Esta semana, el Senado de Colombia se prepara para debates de control político que involucran a tres ministros del gobierno del presidente Gustavo Petro: Armando Benedetti (Interior), Laura Sarabia (Exteriores) y Lena Yanina Estrada (Ambiente). Estas sesiones se centran en cuestionamientos sobre su gestión y controversias recientes que han generado tensiones dentro del gabinete y críticas de la oposición.
Armando Benedetti: Ministro del Interior
Armando Benedetti, figura cercana a Petro y exjefe de campaña, enfrenta una moción de censura promovida por el Centro Democrático y otros partidos de oposición. Las acusaciones incluyen presunta corrupción, abuso de poder y vínculos con redes clientelistas. Se le señala por supuestamente solicitar cargos estratégicos en la Dirección de Impuestos y Aduanas Nacionales (DIAN) y por su cercanía con empresarios cuestionados. Además, su nombramiento ha generado divisiones internas en el gobierno, con críticas de figuras como la vicepresidenta Francia Márquez y la ministra de Ambiente, Susana Muhamad, quienes cuestionan su presencia en el gabinete debido a su historial y comportamiento.
Laura Sarabia: Canciller
Laura Sarabia, actual canciller y exjefa de gabinete de Petro, también está en el centro de controversias. Su relación con Benedetti ha sido conflictiva, marcada por acusaciones mutuas y escándalos como el de las interceptaciones ilegales a una exempleada doméstica. Sarabia ha presentado denuncias contra Benedetti por presunta violencia de género y enriquecimiento ilícito, mientras que él la acusa de traición y filtración de información. Estas disputas han afectado la cohesión del gabinete y han generado críticas sobre la gestión diplomática del país.

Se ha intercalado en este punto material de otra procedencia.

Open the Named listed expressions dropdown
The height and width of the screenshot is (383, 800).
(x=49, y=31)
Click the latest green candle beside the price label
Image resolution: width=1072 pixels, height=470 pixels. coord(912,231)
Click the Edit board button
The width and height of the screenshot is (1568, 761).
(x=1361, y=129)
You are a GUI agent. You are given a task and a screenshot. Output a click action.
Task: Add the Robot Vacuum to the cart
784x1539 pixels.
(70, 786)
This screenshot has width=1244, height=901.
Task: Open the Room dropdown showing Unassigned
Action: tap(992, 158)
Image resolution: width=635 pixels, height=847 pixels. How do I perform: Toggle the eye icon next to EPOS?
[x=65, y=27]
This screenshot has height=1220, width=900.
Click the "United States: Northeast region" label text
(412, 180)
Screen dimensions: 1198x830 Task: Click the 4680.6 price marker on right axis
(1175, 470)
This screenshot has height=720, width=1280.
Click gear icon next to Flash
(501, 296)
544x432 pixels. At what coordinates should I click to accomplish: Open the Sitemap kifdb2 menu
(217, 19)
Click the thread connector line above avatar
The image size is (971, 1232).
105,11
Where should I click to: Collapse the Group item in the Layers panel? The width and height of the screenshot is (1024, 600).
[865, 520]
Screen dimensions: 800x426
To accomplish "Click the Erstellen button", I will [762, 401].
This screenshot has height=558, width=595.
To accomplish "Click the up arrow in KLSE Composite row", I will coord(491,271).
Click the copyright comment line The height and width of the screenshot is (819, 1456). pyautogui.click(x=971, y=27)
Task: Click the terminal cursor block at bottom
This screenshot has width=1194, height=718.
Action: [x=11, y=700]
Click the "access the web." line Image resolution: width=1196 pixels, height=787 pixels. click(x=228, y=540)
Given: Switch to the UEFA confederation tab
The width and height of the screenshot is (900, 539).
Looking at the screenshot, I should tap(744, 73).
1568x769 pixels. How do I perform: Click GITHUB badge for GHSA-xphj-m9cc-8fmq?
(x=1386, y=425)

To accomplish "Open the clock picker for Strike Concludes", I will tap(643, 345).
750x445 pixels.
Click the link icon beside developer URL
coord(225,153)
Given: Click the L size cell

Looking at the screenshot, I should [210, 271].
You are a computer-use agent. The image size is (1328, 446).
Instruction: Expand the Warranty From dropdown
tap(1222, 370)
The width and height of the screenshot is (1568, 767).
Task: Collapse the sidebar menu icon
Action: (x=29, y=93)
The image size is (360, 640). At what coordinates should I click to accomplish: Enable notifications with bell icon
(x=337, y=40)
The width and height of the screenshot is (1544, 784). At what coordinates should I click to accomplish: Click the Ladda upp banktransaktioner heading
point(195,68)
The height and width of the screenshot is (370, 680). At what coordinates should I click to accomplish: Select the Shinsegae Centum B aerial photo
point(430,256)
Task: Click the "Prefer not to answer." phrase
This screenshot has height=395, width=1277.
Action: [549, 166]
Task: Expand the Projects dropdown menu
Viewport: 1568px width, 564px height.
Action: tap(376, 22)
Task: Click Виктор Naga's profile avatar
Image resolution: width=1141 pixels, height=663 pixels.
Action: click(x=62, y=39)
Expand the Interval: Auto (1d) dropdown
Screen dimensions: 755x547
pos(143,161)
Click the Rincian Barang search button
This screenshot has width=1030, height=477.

Lena Yanina Estrada: Ministra de Ambiente
Lena Yanina Estrada, ministra de Ambiente, también será citada al Senado para responder sobre su gestión. Aunque su caso ha recibido menos atención mediática, se espera que enfrente cuestionamientos relacionados con políticas ambientales y posibles desacuerdos dentro del gabinete.
Estos debates de control político reflejan las tensiones internas en el gobierno de Petro y las preocupaciones sobre la transparencia y la ética en la administración pública. La oposición busca aprovechar estas sesiones para cuestionar la dirección del gobierno y presionar por cambios en el gabinete.